Agile values experimentation, encouraging teams to harness failure to inform the next round of work; teams deliver rounds of work rapidly so elements can be altered according to customer feedback.
Though first used by engineers and developers at software companies, the principles of Agile have proven to be successful for other industries, from construction companies to financial institutions to product development firms, over the past 25 to 30 years. Marketing teams are among the groups that have realized how greater agility and collaboration can bring about more consistent and successful marketing content and campaigns.
Essentially, when there’s a complex project to undertake, a new product to produce, or a service to improve, the principles of Agile can help organize a marketing team to produce more value in less time.
Drive continuous improvement with Agile
Another major difference between Agile project management and the traditional waterfall method is completion points. Agile is about continuously improving, which means Agile projects are likely to have more completion points than traditional projects.
For example, let’s say a team is preparing a marketing campaign for a product launch that is coming up in three months. Under a milestone-driven project, they may plan the project over the course of the next three months. When they’re finished three months later, they launch their marketing campaign.
However, with Agile project management, the team may have three completion points instead of one. One month into a project, they launch their campaign and receive feedback. From there, the team revises their project with the feedback in mind and then launch it again. They repeat the process of launching and revising their project until they get to their deadline.
By then, the team should have a finished product that’s been optimized two or more times before the final product is released. Both project management styles involve planning and timelines, but the Agile approach has shorter feedback loops, which means there are more chances to improve a deliverable before the project is over.
Agile project management is for everyone
One of the biggest advantages of Agile project management is its versatility. Not only is it flexible enough to suit most types of work, anyone can use it if they’re striving for continuous improvement. Regardless of whether someone is an accidental project manager or a certified Agile specialist, they can use Agile to achieve their goals and objectives.

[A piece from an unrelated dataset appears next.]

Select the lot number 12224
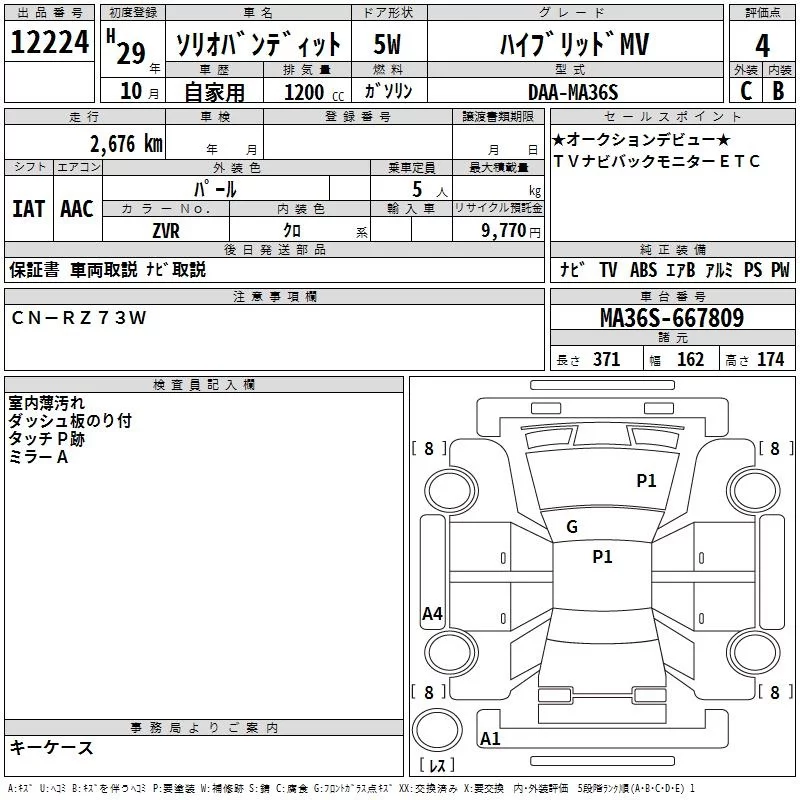This screenshot has width=800, height=800. [50, 42]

The Elements of Agile Marketing
There isn’t a one-size-fits-all approach to Agile project management. To get the most out of the Agile method, teams can customize the way they apply Agile to complement their unique needs.
Agile marketing can be implemented through several different methodologies or frameworks, such as:
- Scrum (born from the world of software development)

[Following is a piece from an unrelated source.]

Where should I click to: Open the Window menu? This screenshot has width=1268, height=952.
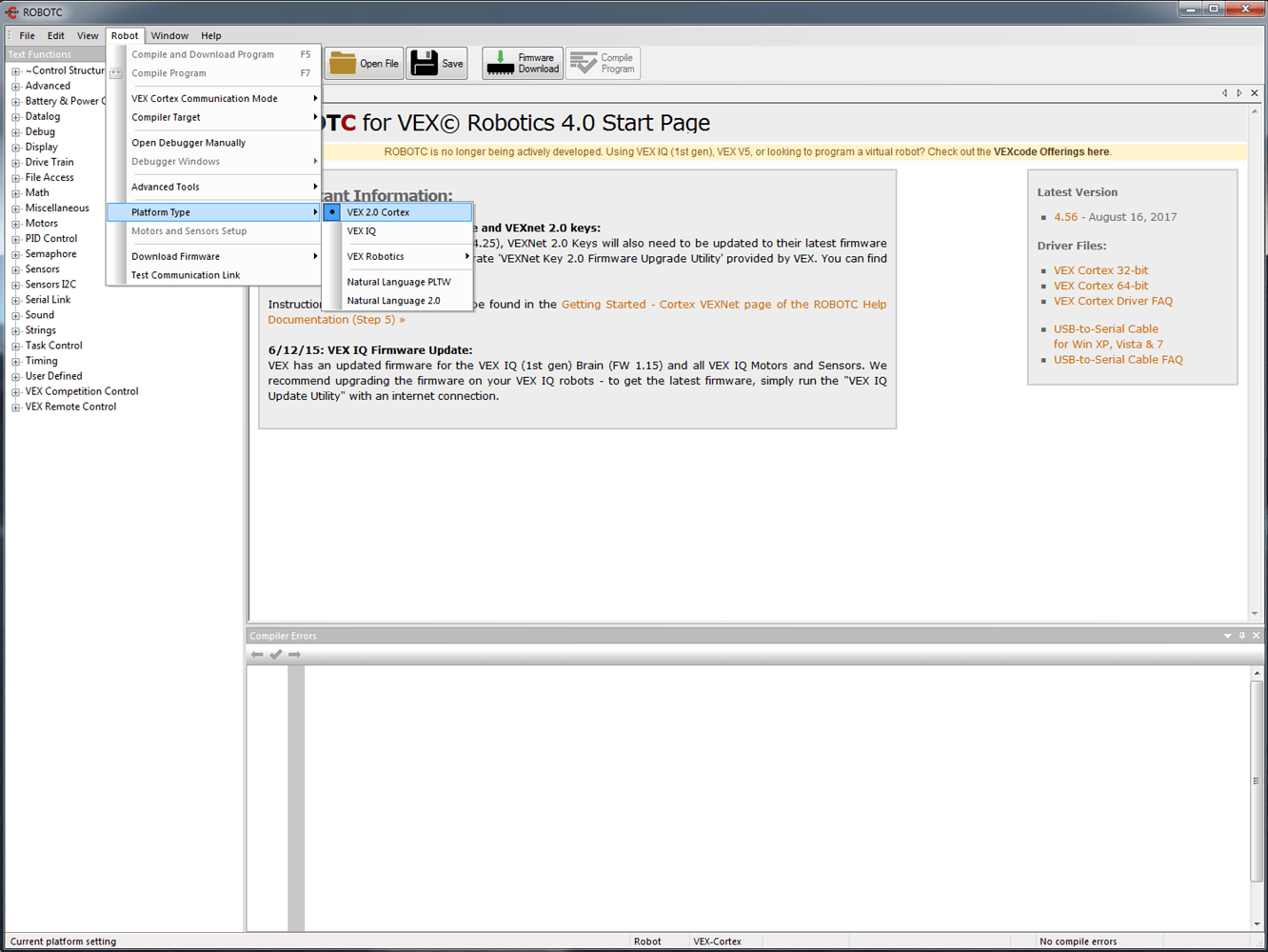coord(169,35)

- Kanban project management (built in the realm of manufacturing)
- Scrumban (a hybrid of the two)
Teams can even adopt a hybrid approach that uses high-level milestone planning and iterative work.
Ultimately, making Agile work comes down to how a team or organization applies the methodology. The most high-performing Agile teams find a way to implement Agile that helps them with their goals and continue to revisit their strategy as their goals and objectives evolve.
Below are a few of the different ways Agile can be implemented in marketing projects.
- In Scrum, work is broken up into sprints, or set amounts of time in which segments of work must be completed.
- Kanban project management favors a “release when ready” approach over timeboxed delivery and limits the number of tasks in order to maximize throughput.
The idea with either methodology is to foster a flexible, solution-oriented process, with team members constantly swarming on problems, keeping an eye on prioritization and removing blockers to progress.
Agile project management strategically uses meetings, called “ceremonies” in the Scrum vernacular and “cadences” in Kanban project management, as essential activities for teams to get work done. Depending on the preferred methodology, these events are known by several names, including daily stand-ups, prioritization meetings, sprint planning meetings, or retrospectives.
Each meeting has a slightly different purpose, but all are structured to facilitate conversations within the Agile marketing team, help the team prioritize their work and then stay focused on those priorities. These conversations cover topics such as:
- What did you deliver yesterday?
- What are you going to deliver today?
- Do you have any roadblocks or impediments?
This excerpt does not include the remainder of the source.